Brian L. Day focuses on Physical medicine and rehabilitation, Vestibular system, Balance, Parkinson's disease and Neuroscience. His Physical medicine and rehabilitation research incorporates themes from Ankle, Physical therapy, Deep brain stimulation and Dementia. His Parkinson's disease research incorporates elements of Gait, Progressive supranuclear palsy and Basal ganglia.
His Neuroscience research focuses on subjects like Disease, which are linked to Conversation. His Audiology research includes themes of Stimulus, Sensory system and Eye movement. Galvanic vestibular stimulation is a subfield of Stimulation that Brian L. Day tackles.

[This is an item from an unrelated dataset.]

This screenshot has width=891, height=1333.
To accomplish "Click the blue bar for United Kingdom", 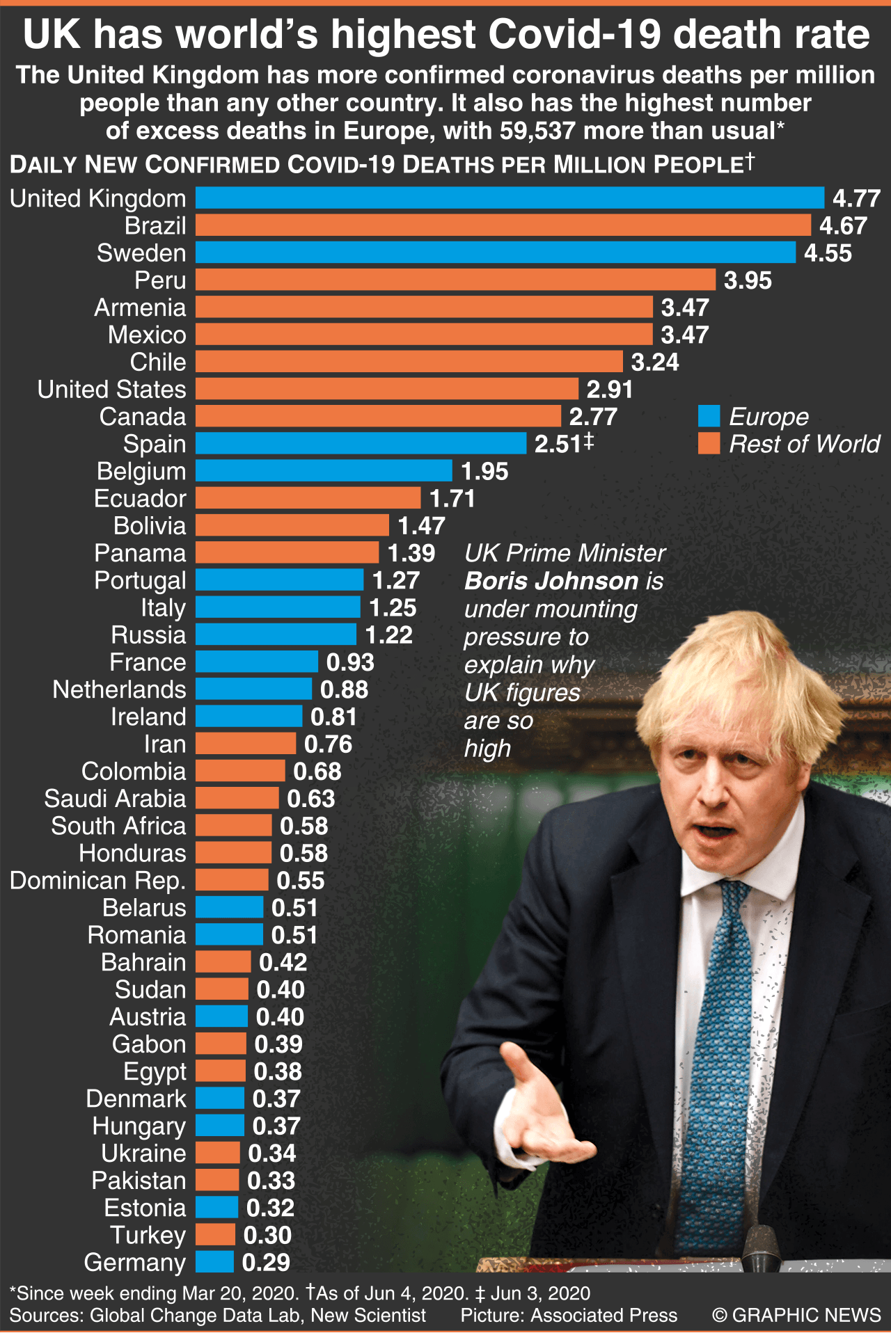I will tap(510, 198).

His primary areas of investigation include Physical medicine and rehabilitation, Physical therapy, Vestibular system, Motor control and Neuroscience. His research integrates issues of Ankle, Anatomy, Curare and Deep brain stimulation in his study of Physical medicine and rehabilitation. His studies in Physical therapy integrate themes in fields like Ataxia, Weight shift and Parkinson's disease.
His work carried out in the field of Parkinson's disease brings together such families of science as Gait and Basal ganglia. His study in Vestibular system is interdisciplinary in nature, drawing from both Mechanics and Acceleration. His work on Motor skill, Motor cortex and Motor coordination as part of general Neuroscience study is frequently connected to Poison control, therefore bridging the gap between diverse disciplines of science and establishing a new relationship between them.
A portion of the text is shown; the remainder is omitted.